You know the market opportunity and customer needs in a visceral way.

You have a vision of a problem to be solved based on your knowledge of the first two points
How do you know when it’s time to double down on an idea?

When no one can talk you out of doing it

If there’s anyone reasonable who can talk you out of it, you’re probably not ready for it

Or when the pain of regret from not trying > any possible pain experienced from failing
"Sometimes the world puts an opportunity in front of you that you’re in a unique position to capitalize on before others, that leverages a unique domain skill you have, and takes advantage of something you’ve seen before others because of your vantage point. It’s tempting to say:
"You’ll tackle it when you’re ready—when you have your things in place, when you have your ducks in a row, when the economy is more stable … But the reality is, if you plan to start something great, these kinds of opportunities are extremely rare—maybe even once in a lifetime."
The startup law of the jungle:

Startups are initially very vulnerable to predators (like a newborn animal on the plains) 

Being non-consensus and right affords the startup the time to survive, adapt, and & – no one preys on them because no one believes their idea’s important
With your product, have a good answer to the question: “What job do our customers hire this product to do?”

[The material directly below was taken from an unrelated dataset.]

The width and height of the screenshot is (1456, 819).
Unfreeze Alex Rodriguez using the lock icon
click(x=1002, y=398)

When you buy a new product, you hire it to help you do a job

If the product does the job well, you’ll tend to hire it again

If it does a bad job, you’ll fire it
When you’re starting a startup, you’re going to war together. You gotta know you want to be in the fox hole with this person. You GOTTA know it. Because it’s impossible enough as it is. A lot of these startups fail because the founders can’t see eye to eye on what has to happen
Launching Paradox:

"If you aren’t embarrassed by your product, then you launched too late” - Reid Hoffman

But Steve Jobs & Apple are the opposite: perfectionism.

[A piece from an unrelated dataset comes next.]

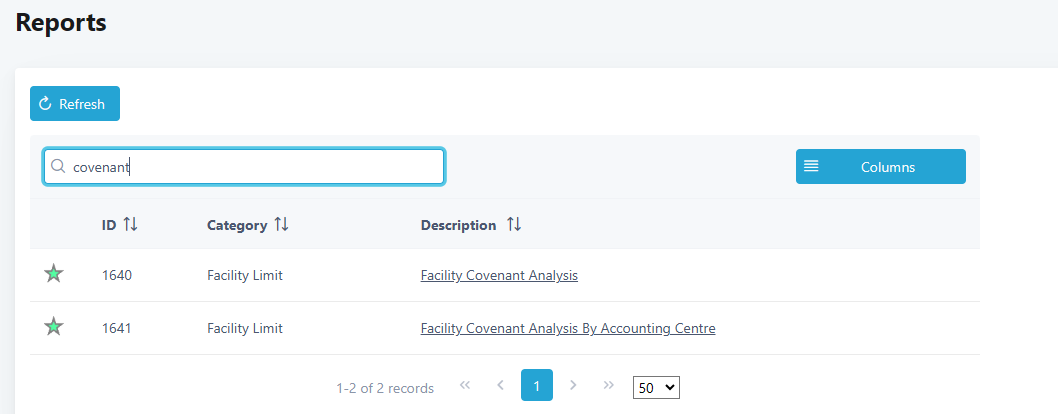Open the Columns chooser button
Screen dimensions: 1058x414
pos(880,167)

The former approach works better when you’re the only person showing up with something they’re desperate for
Why Nows

Technology inflections: When Mike invested in Lyft, GPS locators in cell phones had just gotten good enough for ride-sharing

Adoption inflections: Also contributing to Lyft was the fact that nearly everyone had smartphones.
Navigate the Idea Maze:

Assume every idea's been tried, and ask why now or why you would have a different outcome.

Q's to ask:

Why did it fail?
What were the assumptions?
Why are my assumptions different?
How is the world different in a way that may change the outcome?
On capital intensiveness:

I like ideas where you can light a forest fire with just a match. I think that on some level, the true measure of the disruptive power of an idea is the degree to which it can make change without throwing money at it.
Fundamentally, a startup is all about harnessing exponential change to create a unique value proposition ppl are desperate for, that changes their point of view, & grows at hyper-warp speed, all done by ppl who live in the future. This has been remarkably true for remarkably long
Most decisions are one of two types – 70/30 or 51/49

If it’s 70/30, you know what you need to do – you’re just, for whatever reason, not courageous enough to follow through on it

If it’s 51/49, it almost doesn’t matter which one you pick
People don’t make the wrong decision b/c they don’t have the facts/framework, they do so because they let their emotions get attached to the decision in a way that interferes w/ their judgement.
Quite often, decisions are more simple than you realize – it’s the willingness to follow through that really matters more than anything else

The only wrong decision is no decision

The quickest way down the path is to make the leap – you can course correct later if need be
Stop putting your decisions off – Courage doesn’t grow with time.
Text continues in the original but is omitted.